▶ [Bloque de texto]
******************************
Ese, exactamente, es el gesto que representa la obra de Jorge Miguel Aller Tascón. Un homenaje sincero «A la enfermería leonesa», al cumplirse el centenario (1917-2017) del Ilustre Colegio Oficial de Enfermería de León. Una obra monumental que, con sus 320 caras planas y 4.500 kg de peso, se expande por la rotonda hasta alcanzar los once metros de anchura y elevarse hasta casi los siete metros. Espectacular. 

–La obra –me explicó Jorge Miguel– fue realizada en acero corten. Una aleación de acero con cobre, cromo y níquel que permite una oxidación superficial que no progresa hacia el interior y, sin embargo, se autoprotege, lo que hace que esté libre de mantenimiento. 

Y, porque le pregunté, me enteré de cuál fue el comienzo y el proceso de esta pieza artística.
******************************
▶ [Contenido de datos]
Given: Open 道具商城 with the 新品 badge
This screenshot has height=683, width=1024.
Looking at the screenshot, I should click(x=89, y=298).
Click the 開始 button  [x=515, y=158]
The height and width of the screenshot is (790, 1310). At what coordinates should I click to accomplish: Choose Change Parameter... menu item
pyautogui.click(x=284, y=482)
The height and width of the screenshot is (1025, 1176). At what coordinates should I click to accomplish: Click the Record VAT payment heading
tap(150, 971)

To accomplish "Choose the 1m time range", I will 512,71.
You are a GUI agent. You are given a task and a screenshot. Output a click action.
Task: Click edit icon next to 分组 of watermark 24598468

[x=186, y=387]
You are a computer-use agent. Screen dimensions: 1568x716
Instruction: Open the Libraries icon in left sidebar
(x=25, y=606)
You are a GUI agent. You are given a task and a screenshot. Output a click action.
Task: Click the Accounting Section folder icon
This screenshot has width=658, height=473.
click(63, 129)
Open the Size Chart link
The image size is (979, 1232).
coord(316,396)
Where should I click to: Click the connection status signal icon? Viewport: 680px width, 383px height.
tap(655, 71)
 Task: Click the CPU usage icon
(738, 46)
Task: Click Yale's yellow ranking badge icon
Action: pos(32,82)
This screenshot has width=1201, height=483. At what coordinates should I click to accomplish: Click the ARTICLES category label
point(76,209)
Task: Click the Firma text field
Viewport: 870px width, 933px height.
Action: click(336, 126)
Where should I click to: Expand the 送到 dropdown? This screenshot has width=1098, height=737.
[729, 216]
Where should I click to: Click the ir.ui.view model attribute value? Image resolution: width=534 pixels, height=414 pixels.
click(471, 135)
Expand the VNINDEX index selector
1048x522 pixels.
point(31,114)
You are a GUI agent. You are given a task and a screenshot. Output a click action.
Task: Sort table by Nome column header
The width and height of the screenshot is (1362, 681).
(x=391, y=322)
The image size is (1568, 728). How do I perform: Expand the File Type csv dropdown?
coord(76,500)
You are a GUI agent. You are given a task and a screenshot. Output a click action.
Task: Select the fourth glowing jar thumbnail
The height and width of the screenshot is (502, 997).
******************************
▶ [Tarea a realizar]
Copia literalmente el pasaje del texto sobre la escultura dedicada a la enfermería leonesa, desde "Ese, exactamente, es" hasta "esta pieza artística.". El material no tiene relación alguna con el texto.

▶ [Respuesta]
Ese, exactamente, es el gesto que representa la obra de Jorge Miguel Aller Tascón. Un homenaje sincero «A la enfermería leonesa», al cumplirse el centenario (1917-2017) del Ilustre Colegio Oficial de Enfermería de León. Una obra monumental que, con sus 320 caras planas y 4.500 kg de peso, se expande por la rotonda hasta alcanzar los once metros de anchura y elevarse hasta casi los siete metros. Espectacular. 

–La obra –me explicó Jorge Miguel– fue realizada en acero corten. Una aleación de acero con cobre, cromo y níquel que permite una oxidación superficial que no progresa hacia el interior y, sin embargo, se autoprotege, lo que hace que esté libre de mantenimiento. 

Y, porque le pregunté, me enteré de cuál fue el comienzo y el proceso de esta pieza artística.